Young participated in a rally addressed by Trump before the riot and then headed for the Capitol after being told he and some fellow Oath Keepers would be acting as escorts for a VIP. The person who his group was escorting was a “middle-aged” woman who had trouble keeping up with her escorts, Young said.
Young said that Kelly Meggs, an Oath Keepers leader from Florida and defendant in the current trial, told him and his group to move quickly because they were going to rendezvous with Rhodes. Young testified that Meggs told him that the Capitol building had been breached, and said something like “we’re in.
“I felt it was like a Bastille-type movement,” Young said, referring to the uprising that overran a notorious Paris prison during the early days of the French Revolution. “I thought it was going to be a similar type of event for us.”
“It was exhilarating. I thought I was going to be part of an important event.”
Young said that other rioters storming the Capitol building steps recognized his group as Oath Keepers “and the crowd parted and allowed us up the steps” as they pushed up in a military-style formation. He said that he and other Oath Keepers went up the stairs with their hands on each other’s shoulders but subsequently got separated from each other once inside the building.
He testified that he sent a Facebook post at 4:22 p.m. on the afternoon of the riot, declaring “We stormed and got inside.” Later that night he left Washington with his sister. The day after arriving at her North Carolina residence, Young said he burned a helmet and vest he had taken to the riot as well as an Oath Keepers shirt. By then, he said, he and his sister were “solidly in freakout mode.”
He subsequently deleted Signal, an encoded messaging app used by the Oath Keepers, from his phone as well as his Facebook account.

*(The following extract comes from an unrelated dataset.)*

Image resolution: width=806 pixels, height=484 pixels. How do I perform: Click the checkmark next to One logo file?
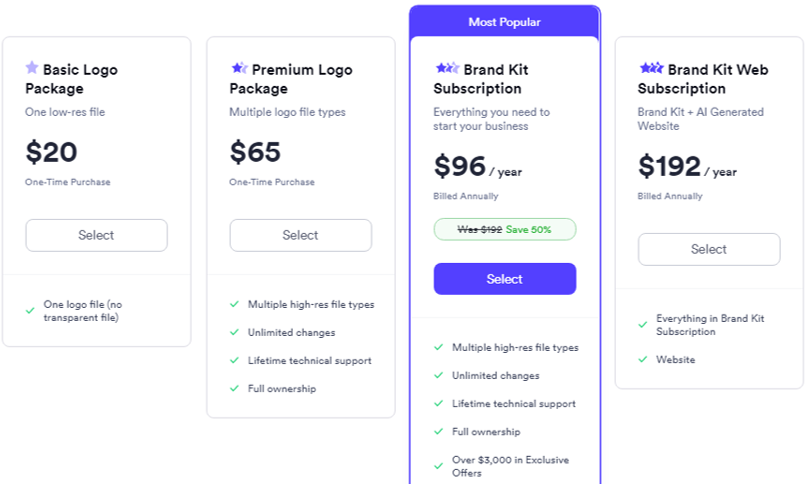pyautogui.click(x=30, y=311)
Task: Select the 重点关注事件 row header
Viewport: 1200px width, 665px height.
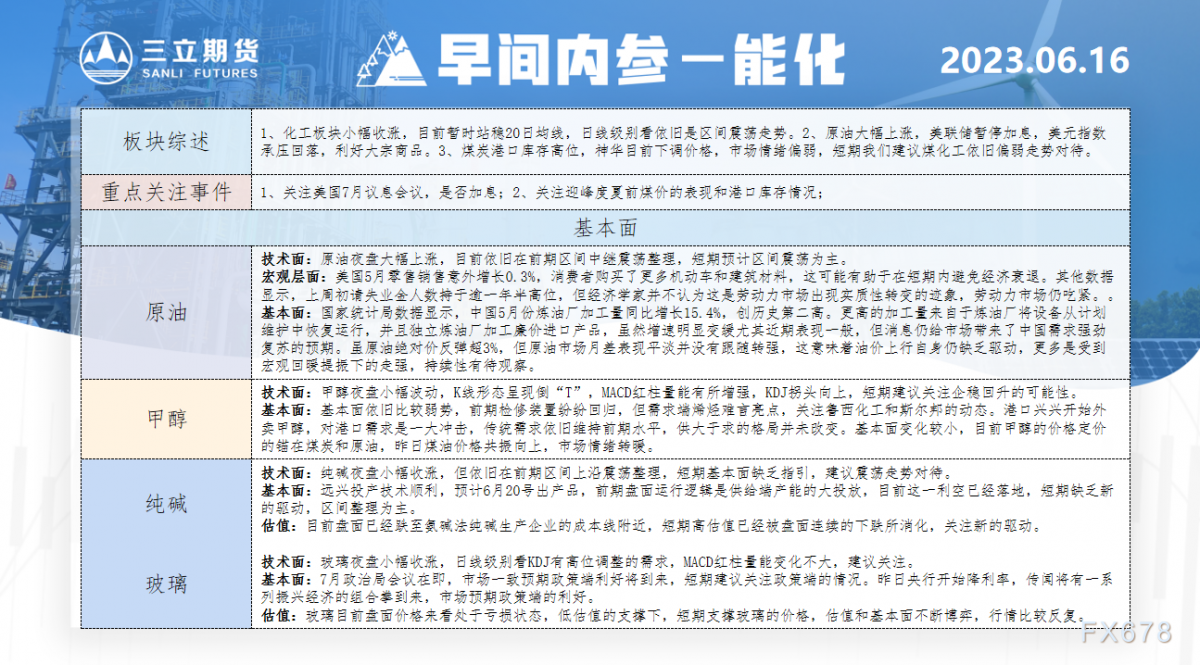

Before the riot, Young said, he felt he and his fellow Oath Keepers were engaged in “some kind of historical event to achieve a goal.” Today, Young told the judge and jury, “I feel extremely ashamed.”
Tearing up before the jury, Young said that after pleading guilty in his case, he had told the judge he was deeply sorry for his actions, and that on a personal level he had to confess completely and wholly.
Under questioning from a defense lawyer, Young acknowledged that before the riot, he was unaware of any explicit plan or intent on the Oath Keepers’ part to breach the Capitol and that the move to do so was just a “stupid, let's do this thing. ... We didn’t explicitly say we were going to go in. We all just went in. It was spontaneous.”
Under reexamination by the prosecution, Young said, “I guess I was acting as a traitor to my own government.”
Young acknowledged that he could still be sentenced to up to 72 months in prison for his guilty plea, though he expressed a hope for a lesser sentence in view of his efforts to provide “substantial assistance” to investigators and prosecutors.
He is one of four Oath Keepers to plead guilty so far to riot-related charges. In earlier testimony during the current trial, Jason Dolan, another member of the group who entered a guilty plea, testified that while group members were not explicitly told to prepare for violence at the Capitol, their conversations had an implicit undertone about the need to “fight back. ... It was a feeling.”
Last week, the trial of Rhodes and his co-defendants was on recess for a couple of days after Rhodes tested positive for COVID-19. On Monday, however, Rhodes, wearing his eye patch and dressed in a suit, was back in the courtroom at a table with other defendants and their lawyers.